Pero el Leviatán entró en metamorfosis. No rugió como el monstruo bíblico para anunciar su nueva presencia. En silencio, deshizo su vieja forma. Ya no manda: persuade. Ya no encarcela: disuelve. No persigue: vuelve irrelevante. El poder ha dejado atrás la teatralidad del mando y adoptado la eficacia del flujo digital. Su trono no es de mármol ni de oro, sino de silicio y códigos herméticos. Dispone de servidores capaces de reescribir la realidad a su antojo. No necesita ejércitos de terracota ni de carne y hueso.
El cetro ha sido reemplazado por un algoritmo. No impone: selecciona. No censura: diluye. No dicta qué pensar, sino cómo pensar. Es capaz de darle forma a tu mente y de manipularla como arcilla. Su eficacia es absoluta porque no ordena: enmarca. Nos creemos autónomos porque la ilusión de elegir es real, pero es una elección administrada, prefigurada, ajustada a un menú dispuesto por quienes diseñan las interfaces de la vida.
El viejo poder suprimía. El nuevo dispersa. Antes exiliaban a los disidentes; hoy los condenan al ruido sin eco, a audiencias vacías, inoculadas de odio y de ira. Antes se prohibían los discursos; ahora se diluyen en un océano de irrelevancia. Antes te encerraban; hoy te eliminan del índice de búsqueda.
Mientras la política sigue creyendo que legisla el orden que nos rige, el código ejecuta su voluntad las veinticuatro horas del día. No duerme. Un parlamento discute durante horas; una actualización se implementa a cada segundo. Para cuando los legisladores entienden lo que hay que regular, el problema ya ha cambiado de forma. Se ha vuelto más elusivo, más ubicuo, otro.

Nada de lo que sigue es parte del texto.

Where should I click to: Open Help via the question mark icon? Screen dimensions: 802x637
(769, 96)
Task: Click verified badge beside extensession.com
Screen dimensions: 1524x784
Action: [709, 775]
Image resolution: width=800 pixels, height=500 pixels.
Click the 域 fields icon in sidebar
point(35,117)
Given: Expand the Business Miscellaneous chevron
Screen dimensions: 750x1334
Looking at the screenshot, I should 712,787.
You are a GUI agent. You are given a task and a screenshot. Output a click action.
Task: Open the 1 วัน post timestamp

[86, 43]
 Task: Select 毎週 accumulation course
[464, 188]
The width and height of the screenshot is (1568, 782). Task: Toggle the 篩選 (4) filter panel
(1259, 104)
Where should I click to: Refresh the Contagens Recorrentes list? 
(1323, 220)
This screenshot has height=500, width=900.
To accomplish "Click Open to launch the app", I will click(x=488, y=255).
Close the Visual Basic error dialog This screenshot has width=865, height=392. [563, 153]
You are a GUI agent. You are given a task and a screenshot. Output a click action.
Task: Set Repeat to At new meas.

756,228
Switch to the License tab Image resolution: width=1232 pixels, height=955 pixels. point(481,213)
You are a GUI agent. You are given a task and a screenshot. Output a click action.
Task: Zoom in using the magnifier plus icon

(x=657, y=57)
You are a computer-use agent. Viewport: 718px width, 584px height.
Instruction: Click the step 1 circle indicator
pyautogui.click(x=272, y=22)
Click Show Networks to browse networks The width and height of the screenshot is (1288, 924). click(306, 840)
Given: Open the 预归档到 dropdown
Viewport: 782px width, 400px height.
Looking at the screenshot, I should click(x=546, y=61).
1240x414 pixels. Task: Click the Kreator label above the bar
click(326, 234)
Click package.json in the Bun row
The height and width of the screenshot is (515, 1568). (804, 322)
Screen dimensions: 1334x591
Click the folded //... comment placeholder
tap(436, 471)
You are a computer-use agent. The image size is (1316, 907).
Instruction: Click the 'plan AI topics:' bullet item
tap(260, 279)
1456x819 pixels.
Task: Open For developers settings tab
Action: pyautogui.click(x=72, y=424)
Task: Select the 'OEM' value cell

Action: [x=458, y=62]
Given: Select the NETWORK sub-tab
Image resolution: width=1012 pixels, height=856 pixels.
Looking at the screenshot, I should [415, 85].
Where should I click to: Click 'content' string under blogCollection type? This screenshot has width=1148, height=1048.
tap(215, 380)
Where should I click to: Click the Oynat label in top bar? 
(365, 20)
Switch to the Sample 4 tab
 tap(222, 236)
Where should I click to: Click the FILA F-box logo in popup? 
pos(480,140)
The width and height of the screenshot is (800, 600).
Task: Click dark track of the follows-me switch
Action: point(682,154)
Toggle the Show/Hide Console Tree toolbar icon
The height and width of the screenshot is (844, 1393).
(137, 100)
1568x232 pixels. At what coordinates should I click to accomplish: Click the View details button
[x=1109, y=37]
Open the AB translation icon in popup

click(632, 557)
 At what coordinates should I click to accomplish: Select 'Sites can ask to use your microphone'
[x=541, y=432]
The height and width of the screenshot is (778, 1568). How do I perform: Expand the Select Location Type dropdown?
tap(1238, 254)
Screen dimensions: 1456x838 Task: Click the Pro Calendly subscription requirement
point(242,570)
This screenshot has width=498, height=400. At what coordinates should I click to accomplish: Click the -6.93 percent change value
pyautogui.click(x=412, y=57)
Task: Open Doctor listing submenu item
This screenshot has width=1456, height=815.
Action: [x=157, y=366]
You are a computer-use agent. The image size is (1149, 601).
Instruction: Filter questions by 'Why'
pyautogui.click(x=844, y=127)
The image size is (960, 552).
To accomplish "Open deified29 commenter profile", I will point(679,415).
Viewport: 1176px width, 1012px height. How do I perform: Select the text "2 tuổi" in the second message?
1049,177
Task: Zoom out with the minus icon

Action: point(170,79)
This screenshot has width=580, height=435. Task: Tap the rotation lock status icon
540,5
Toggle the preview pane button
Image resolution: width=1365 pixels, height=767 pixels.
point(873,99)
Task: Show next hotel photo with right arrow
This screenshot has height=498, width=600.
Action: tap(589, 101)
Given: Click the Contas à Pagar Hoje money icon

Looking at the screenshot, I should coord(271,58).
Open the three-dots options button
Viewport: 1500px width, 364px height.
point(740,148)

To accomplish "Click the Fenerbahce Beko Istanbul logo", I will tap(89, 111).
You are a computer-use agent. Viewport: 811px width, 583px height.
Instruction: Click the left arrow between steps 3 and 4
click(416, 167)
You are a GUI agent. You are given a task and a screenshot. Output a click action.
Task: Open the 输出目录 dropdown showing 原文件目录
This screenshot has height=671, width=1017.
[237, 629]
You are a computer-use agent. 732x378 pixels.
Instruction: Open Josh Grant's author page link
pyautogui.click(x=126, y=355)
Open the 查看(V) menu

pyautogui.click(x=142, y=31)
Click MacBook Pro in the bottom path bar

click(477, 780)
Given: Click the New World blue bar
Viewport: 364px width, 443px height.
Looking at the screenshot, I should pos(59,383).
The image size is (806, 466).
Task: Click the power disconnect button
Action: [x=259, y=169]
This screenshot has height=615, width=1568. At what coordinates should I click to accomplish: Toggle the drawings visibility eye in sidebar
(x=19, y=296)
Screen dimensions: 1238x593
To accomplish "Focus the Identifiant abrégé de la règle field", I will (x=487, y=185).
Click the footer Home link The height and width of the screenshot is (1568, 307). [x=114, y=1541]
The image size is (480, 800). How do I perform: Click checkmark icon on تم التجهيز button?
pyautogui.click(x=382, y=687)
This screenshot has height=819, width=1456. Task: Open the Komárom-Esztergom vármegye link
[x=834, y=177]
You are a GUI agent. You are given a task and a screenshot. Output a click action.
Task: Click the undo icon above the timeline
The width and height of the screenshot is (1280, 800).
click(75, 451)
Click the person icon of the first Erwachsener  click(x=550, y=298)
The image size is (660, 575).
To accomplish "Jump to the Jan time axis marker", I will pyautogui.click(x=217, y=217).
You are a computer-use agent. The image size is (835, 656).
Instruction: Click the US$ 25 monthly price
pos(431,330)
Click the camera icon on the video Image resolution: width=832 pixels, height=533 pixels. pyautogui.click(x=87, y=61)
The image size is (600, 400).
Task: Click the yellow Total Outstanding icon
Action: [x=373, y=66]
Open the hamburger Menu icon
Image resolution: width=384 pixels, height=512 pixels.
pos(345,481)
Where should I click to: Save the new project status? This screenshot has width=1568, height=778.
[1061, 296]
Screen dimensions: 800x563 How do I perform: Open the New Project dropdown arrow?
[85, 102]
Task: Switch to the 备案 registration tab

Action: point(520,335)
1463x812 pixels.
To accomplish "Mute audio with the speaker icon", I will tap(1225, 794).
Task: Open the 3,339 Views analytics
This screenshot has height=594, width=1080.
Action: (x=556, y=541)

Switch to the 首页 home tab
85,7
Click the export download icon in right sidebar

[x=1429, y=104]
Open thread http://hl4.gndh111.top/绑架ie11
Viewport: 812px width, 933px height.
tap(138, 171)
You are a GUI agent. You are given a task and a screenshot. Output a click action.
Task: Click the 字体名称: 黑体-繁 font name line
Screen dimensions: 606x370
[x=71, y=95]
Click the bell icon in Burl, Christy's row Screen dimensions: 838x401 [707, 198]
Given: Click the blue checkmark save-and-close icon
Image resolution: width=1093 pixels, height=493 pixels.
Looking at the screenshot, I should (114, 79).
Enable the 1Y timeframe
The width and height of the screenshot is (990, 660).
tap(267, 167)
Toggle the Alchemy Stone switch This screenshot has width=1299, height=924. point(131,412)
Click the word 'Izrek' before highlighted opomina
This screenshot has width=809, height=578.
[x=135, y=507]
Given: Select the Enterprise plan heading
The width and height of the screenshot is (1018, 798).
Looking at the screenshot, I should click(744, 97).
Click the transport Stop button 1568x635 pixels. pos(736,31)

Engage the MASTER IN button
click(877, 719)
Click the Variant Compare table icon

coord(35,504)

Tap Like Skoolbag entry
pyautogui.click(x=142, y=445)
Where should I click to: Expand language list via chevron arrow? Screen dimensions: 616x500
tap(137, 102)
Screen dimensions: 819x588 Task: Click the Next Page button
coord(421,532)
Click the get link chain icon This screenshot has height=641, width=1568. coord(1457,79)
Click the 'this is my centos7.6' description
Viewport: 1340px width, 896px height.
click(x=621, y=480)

El nuevo Leviatán no necesita represión porque nos ha dado entretenimiento. No requiere espiar porque le entregamos nuestra intimidad con gusto, firmando contratos que no leemos. Nos deja existir, pero dentro de los límites de su arquitectura. Nos deja hablar, pero decide ante quiénes.
Queremos música: nos la prestan.
Queremos respuestas: nos las venden.
Queremos inteligencia: nos la administran, encapsulada en un código que no podemos leer ni cuestionar.
Ya no somos ciudadanos. Somos usuarios. O, con más precisión, usados.
¿Hay salida? ¿Fue la democracia sólo una pausa, un paréntesis en la historia de la humanidad?
Tal vez quede una grieta por donde escapar. Redes y códigos abiertos, datos accesibles, inteligencia artificial libre, gestionada por muchos y no por una casta de cinco supermillonarios que, sin exagerar, se han convertido en los primeros dueños de la infraestructura del pensamiento humano. Un ciberespacio donde la información sea un derecho, no una concesión.
Pero el Leviatán del silicio no soltará su poder con facilidad. No necesita fronteras: las diseña. No requiere batallas: simplemente nos actualiza.
El viejo rey ha muerto. Su sucesor no se sienta en un trono: se esparce en todas partes. No tiene rostro, pero te observa en cada pantalla. No tiene cuerpo, pero late en cada red neuronal artificial.
Y lo más inquietante: es nuestra propia criatura. Ha sido modelado a imagen y semejanza de lo que fuimos, de lo que somos.
Pero, sobre todo, de lo que decidamos ser a partir de ahora.